Lead-footed, reckless drivers, as well as discourteous motorists who text on cellphones or eat behind the wheel, can provoke others to road rage, according to research sponsored by AutoVantage, a roadside-assistance service.
Of the cities surveyed, New York, Dallas/Fort Worth and Detroit were the worst rated for road rage.
The study (conducted from Jan. 8 to March 24) examined data from 2,518 drivers in 25 metropolitan areas across the United States. Participants experienced rush hour traffic for at least 10 minutes, three times a week.
The number one answer for the cause of road rage was inconsiderate driving.
According to 2008 research from the AAA Foundation for Traffic Safety, 80 percent of Americans thought aggressive drivers were a “serious” or “extremely serious” road safety problem.
In 2009, however, an AAA Foundation survey found that “nearly half of drivers reported exceeding the speed limit by 15 mph on major highways in the past 30 days, and 15 percent even admitted exceeding the speed limit by 15 mph on neighborhood streets.”
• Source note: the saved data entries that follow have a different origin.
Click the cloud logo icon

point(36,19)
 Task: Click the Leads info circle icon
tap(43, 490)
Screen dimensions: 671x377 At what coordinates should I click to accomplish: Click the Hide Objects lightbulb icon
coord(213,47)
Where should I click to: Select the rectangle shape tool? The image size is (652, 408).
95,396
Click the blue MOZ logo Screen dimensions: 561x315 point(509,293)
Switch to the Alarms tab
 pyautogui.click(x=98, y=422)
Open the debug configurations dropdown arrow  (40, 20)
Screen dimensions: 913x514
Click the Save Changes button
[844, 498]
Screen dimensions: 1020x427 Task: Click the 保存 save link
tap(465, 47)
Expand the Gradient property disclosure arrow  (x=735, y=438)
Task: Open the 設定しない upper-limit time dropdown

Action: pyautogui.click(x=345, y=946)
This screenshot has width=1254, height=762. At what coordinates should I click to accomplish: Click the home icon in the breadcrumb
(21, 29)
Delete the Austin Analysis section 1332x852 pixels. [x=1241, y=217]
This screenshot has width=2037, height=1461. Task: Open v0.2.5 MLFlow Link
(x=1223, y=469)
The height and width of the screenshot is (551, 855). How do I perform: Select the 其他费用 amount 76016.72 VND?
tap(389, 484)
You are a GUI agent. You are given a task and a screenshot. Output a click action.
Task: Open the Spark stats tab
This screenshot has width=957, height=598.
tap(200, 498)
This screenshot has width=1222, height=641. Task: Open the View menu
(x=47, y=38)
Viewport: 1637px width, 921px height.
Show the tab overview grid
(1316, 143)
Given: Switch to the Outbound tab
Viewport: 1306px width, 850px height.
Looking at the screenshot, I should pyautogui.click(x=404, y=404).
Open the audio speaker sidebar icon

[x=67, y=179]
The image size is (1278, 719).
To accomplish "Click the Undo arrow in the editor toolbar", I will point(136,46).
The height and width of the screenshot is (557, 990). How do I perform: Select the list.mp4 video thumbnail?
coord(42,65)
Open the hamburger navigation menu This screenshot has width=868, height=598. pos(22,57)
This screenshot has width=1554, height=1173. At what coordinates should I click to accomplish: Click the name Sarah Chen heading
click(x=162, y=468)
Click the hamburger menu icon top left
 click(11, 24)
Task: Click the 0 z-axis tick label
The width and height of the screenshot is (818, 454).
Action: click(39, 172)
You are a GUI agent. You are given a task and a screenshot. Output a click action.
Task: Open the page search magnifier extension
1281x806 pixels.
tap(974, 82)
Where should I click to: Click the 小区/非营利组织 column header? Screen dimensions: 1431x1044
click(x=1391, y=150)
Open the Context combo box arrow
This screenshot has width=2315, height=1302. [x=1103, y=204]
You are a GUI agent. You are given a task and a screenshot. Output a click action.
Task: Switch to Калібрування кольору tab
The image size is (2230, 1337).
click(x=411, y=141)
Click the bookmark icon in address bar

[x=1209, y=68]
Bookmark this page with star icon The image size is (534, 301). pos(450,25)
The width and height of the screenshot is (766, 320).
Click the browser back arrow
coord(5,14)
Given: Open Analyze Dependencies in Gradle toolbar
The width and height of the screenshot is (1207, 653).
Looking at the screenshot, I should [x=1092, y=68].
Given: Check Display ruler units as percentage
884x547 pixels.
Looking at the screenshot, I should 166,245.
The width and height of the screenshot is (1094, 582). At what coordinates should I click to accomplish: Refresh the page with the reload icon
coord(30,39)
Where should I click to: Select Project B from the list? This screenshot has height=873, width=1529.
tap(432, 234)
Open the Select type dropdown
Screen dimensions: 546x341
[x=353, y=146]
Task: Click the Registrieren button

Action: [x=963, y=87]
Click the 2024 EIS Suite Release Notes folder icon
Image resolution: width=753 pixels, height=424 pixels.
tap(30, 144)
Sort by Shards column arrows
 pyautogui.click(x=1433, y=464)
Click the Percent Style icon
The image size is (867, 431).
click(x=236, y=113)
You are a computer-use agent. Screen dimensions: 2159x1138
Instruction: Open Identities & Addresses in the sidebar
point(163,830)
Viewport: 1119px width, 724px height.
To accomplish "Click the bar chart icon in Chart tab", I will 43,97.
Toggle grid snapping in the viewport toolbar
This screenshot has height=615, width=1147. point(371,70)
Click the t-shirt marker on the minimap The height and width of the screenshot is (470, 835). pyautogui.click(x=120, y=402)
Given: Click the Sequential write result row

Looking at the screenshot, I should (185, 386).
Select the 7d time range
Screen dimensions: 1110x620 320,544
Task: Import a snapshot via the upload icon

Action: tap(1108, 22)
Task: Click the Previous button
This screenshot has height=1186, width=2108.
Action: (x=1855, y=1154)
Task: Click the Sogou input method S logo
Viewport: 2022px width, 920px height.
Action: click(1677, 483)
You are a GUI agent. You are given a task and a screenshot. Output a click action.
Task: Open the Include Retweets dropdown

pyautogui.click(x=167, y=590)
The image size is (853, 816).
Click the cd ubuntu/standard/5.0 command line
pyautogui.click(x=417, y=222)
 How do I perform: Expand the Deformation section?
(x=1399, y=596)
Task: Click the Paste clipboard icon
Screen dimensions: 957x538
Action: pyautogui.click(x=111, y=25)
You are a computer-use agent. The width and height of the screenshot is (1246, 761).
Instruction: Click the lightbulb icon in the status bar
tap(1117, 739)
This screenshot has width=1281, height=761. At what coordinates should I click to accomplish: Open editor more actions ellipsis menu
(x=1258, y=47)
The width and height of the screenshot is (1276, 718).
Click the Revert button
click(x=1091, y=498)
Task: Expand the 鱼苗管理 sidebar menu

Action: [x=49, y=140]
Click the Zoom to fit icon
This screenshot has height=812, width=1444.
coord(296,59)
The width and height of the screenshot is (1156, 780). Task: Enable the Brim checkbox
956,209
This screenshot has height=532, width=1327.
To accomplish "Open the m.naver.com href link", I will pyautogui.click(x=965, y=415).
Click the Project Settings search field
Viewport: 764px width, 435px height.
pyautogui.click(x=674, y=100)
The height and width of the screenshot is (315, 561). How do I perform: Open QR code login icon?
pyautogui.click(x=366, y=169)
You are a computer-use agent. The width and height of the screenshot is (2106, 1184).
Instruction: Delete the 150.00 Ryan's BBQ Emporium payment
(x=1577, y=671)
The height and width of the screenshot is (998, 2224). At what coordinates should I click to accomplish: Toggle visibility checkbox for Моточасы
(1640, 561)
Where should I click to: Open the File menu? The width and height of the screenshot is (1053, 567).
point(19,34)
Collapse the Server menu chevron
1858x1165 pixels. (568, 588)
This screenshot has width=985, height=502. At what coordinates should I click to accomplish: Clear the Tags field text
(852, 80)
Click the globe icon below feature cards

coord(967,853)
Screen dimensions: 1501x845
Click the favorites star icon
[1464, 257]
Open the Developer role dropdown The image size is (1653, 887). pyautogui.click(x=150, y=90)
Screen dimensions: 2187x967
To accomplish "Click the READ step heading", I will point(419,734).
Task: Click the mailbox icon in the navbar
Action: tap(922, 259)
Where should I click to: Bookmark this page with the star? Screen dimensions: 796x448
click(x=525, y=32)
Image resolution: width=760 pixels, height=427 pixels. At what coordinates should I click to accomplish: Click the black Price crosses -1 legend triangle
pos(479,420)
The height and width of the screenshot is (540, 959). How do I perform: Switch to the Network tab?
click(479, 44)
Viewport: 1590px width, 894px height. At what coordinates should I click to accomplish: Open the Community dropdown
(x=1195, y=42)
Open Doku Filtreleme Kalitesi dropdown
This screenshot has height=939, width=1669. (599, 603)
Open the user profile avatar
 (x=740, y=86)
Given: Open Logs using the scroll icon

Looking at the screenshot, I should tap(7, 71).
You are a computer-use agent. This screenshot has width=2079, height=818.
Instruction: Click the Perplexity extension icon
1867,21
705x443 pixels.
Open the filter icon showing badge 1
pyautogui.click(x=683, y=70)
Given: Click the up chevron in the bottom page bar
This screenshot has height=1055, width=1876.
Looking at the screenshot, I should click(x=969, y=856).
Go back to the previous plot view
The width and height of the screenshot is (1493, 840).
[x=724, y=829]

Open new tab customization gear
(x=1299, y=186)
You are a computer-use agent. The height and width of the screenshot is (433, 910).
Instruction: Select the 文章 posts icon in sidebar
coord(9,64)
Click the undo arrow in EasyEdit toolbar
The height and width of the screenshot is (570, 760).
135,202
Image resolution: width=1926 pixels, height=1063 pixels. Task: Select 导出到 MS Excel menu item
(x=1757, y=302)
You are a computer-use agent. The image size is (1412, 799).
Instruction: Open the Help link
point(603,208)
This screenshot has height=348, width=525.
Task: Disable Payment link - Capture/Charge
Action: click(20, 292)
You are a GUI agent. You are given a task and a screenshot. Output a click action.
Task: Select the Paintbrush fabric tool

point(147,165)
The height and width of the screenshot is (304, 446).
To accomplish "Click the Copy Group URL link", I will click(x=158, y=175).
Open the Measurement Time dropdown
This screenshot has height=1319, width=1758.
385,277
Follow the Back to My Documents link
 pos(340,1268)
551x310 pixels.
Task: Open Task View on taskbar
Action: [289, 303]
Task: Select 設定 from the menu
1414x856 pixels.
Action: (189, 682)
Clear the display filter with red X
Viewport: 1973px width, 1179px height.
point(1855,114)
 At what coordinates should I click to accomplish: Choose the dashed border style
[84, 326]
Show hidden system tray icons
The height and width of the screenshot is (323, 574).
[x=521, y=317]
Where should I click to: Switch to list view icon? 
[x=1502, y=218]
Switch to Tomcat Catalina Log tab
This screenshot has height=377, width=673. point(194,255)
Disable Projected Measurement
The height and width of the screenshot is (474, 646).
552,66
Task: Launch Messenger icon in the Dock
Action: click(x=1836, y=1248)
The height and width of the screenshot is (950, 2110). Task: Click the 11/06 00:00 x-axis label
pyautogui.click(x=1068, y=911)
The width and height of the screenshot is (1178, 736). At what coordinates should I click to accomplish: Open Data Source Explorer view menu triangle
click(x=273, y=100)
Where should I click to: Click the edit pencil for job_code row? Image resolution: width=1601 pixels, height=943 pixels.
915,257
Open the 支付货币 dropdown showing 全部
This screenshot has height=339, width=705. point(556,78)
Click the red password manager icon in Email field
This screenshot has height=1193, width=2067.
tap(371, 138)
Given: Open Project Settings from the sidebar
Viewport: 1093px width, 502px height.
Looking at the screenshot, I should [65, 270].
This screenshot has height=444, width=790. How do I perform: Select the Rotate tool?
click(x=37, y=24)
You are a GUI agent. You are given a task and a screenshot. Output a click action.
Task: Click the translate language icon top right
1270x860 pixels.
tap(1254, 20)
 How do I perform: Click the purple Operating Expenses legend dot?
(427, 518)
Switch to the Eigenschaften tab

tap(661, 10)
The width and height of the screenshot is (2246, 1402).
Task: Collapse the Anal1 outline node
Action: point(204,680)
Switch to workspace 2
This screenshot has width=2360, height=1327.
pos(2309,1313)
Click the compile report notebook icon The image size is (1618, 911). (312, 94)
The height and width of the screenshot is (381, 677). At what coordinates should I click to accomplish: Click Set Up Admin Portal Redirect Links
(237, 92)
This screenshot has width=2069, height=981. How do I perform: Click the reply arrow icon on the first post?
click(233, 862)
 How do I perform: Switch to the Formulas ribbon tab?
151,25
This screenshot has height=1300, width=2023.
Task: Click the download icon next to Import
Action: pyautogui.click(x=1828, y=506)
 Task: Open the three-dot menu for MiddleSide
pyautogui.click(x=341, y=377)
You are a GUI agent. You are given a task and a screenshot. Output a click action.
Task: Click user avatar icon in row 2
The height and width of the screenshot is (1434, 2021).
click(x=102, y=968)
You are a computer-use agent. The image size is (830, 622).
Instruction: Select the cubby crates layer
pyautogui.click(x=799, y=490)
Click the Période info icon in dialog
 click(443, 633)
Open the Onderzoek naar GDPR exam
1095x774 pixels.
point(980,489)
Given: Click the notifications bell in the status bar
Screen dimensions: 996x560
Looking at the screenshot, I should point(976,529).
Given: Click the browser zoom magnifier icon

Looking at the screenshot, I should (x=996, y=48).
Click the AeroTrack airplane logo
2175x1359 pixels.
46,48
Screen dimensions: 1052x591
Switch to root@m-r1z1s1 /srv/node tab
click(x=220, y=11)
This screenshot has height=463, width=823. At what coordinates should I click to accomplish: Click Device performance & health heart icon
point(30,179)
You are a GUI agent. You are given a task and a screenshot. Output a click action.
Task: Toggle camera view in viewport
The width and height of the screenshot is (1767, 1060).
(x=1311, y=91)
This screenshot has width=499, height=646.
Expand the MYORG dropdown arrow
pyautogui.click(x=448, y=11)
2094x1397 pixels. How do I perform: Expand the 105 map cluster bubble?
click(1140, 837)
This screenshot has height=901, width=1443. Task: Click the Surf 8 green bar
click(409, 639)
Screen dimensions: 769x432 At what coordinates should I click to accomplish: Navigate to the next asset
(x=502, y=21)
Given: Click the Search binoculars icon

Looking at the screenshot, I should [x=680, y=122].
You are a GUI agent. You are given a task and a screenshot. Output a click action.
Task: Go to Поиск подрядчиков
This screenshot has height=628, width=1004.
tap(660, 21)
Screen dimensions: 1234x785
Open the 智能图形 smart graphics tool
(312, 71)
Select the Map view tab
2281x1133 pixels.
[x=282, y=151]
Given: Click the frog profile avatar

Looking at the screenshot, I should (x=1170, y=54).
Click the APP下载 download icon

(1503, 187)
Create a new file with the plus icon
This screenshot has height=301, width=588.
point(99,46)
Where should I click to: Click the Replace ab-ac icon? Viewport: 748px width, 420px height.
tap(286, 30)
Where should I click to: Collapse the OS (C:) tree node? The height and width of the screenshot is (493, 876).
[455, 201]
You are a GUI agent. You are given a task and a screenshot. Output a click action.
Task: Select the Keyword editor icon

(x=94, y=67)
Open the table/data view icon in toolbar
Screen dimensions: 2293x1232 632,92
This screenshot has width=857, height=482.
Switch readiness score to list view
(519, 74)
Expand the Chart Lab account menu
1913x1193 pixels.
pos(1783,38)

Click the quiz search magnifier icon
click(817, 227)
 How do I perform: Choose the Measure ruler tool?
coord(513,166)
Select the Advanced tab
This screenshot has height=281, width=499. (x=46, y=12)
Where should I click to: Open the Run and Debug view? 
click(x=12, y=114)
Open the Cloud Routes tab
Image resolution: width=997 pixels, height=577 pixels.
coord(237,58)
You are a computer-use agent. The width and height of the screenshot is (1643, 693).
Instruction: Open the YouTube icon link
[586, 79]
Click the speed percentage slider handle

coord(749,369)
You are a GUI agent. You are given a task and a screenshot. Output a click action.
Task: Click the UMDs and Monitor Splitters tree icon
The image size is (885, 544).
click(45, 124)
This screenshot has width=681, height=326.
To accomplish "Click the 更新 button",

The foundation discovered that aggressive driving is involved in up to 56 percent of deadly vehicle crashes.
In the AutoVantage research, drivers admitted lashing out in the following ways at least once a month: Responding to aggressive driving, motorists…
• honked their horn at the offending driver (43 percent)
• cursed at the other motorist (36 percent)
• waved their fist or arms (13 percent)
• made an obscene gesture (10 percent)
• called the police to report the driver (7 percent)
• slammed into the car in front of them (1 percent)
“If you find yourself driving slowly in the passing lane, tailgating or doing other things to teach the other driver a lesson, you are also part of the problem,” AAA Foundation President and CEO Peter Kissinger said in a public statement. “An aggressive driving act by one driver can trigger a disproportionate and potentially violent reaction from another driver.”